In his book A Social History of Truth, the historian and sociologist of science Steven Shapin offers a surprising answer to how this trust initially came about. Science until the mid-19th century was primarily the pursuit of gentlemen. Birth, wealth, and behaviour were used to judge who was and wasn’t reliable. If a man was wealthy (and it was almost always a man), it was assumed that he had nothing to gain and plenty to lose in lying about results, since he was financially independent and was embedded in a culture of honour. Gentlemen trusted each other not because they naively believed good science was inevitable but because of non-scientific facts about their mutual social status.
Of course as time passed, this gatekeeping of science ended and anyone (in principle at least) could pursue science. In this context, why trust anyone else? Of course, most scientists are committed to truth-finding, and the repercussions of being found out serves as a strong deterrent to anyone tempted. But in our era of publish-or-perish, short term cheating and sloppiness might still be tempting to many. In fact, there is already a prominent case of this happening.
In December 2014, then UCLA political science graduate student Michael LaCour and Columbia University political science professor Donald Green published a paper in Science titled “When contact changes minds: An experiment on transmission of support for gay equality.” According to this, door-to-door canvassers who were gay were better than their straight counterparts in convincing voters to support same-sex marriage in the long-term. The study was picked up and touted in several major media outlets including The New York Times, The Washington Post, and The Wall Street Journal. By chance, two grad students at UC Berkley, David Broockman and Joshua Kalla, were trying to carry out a similar study and during their attempt to replicate LaCour and Green’s result, realised that the original paper had fabricated its data. They published their expose “Irregularities in LaCour,” and the paper was retracted.
This episode itself is fascinating, but what I would like to draw attention to is how such an error had occurred. Green, although the senior researcher, had never even seen the data which LaCour had fabricated and had instead taken it on faith. When later asked why, Green said “It’s a very delicate situation when a senior scholar makes a move to look at a junior scholar’s data set. This is his career, and if I reach in and grab it, it may seem like I’m boxing him out.” In response, Ivan Oransky, aco-founder of Retraction Watch said, “At the end of the day he decided to trust LaCour, which was, in his own words, a mistake.” The New York Times article where both of them were quoted summarized with “The scientific community’s system for vetting new findings, built on trust, is poorly equipped to detect deliberate misrepresentations.”
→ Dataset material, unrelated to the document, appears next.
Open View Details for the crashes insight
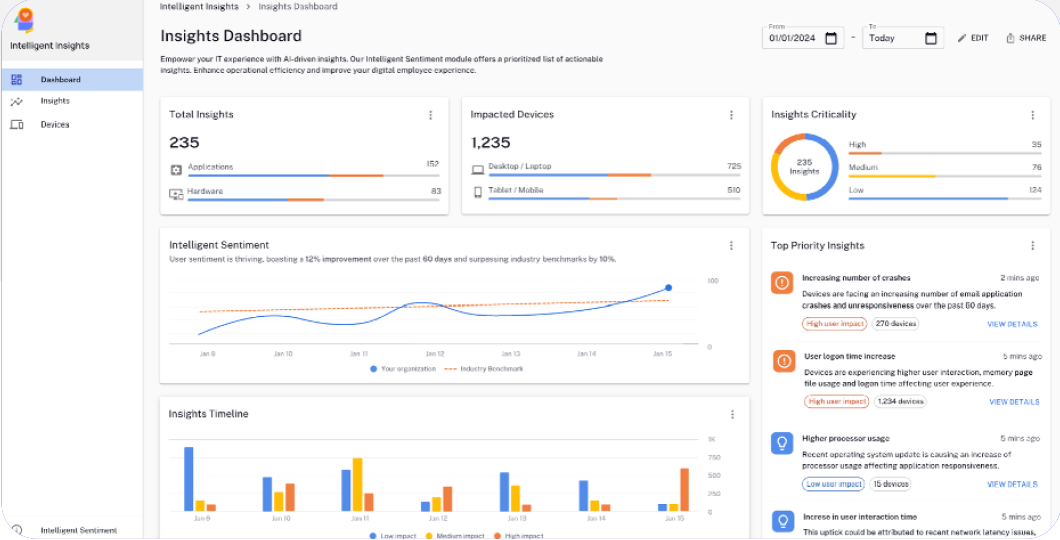The height and width of the screenshot is (540, 1060). (1013, 324)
What this episode reveals is that our procedures are, for the most part, still based on trust, making it vulnerable. Reflecting on the LaCour retraction, C. K. Gunsalus, Director of the National Center for Professional and Research Ethics, advocated for greater openness, even titling the piece “If you think it’s rude to ask to look at your co-authors’ data, you’re not doing science.” This really is a fantastic piece, but the one place I’d like to disagree is that many of the suggestions place all the responsibility on authors themselves to institute good practices. I think a better idea is to try to build a culture of responsibility institutionally rather than on individual choice. If collaborators feel uncomfortable asking each other for data or their sources of funding, then the only way around this is to mandate that they do so.
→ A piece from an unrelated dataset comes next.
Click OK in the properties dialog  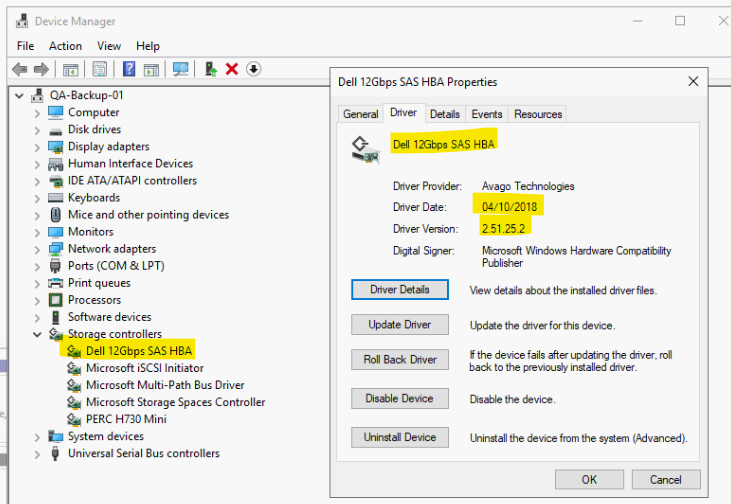[589, 480]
Of course, even this won’t stop all fraud. Multiple authors can still fabricate results together, and can be too lazy and lie about verifying colleague’s work. And this would probably feel too top-down for some academics, who might feel having to fill-in institutionally mandated information at every significant stage of their work tiresome. But if we want a culture of robust checks and balances, we need to start working towards such a framework.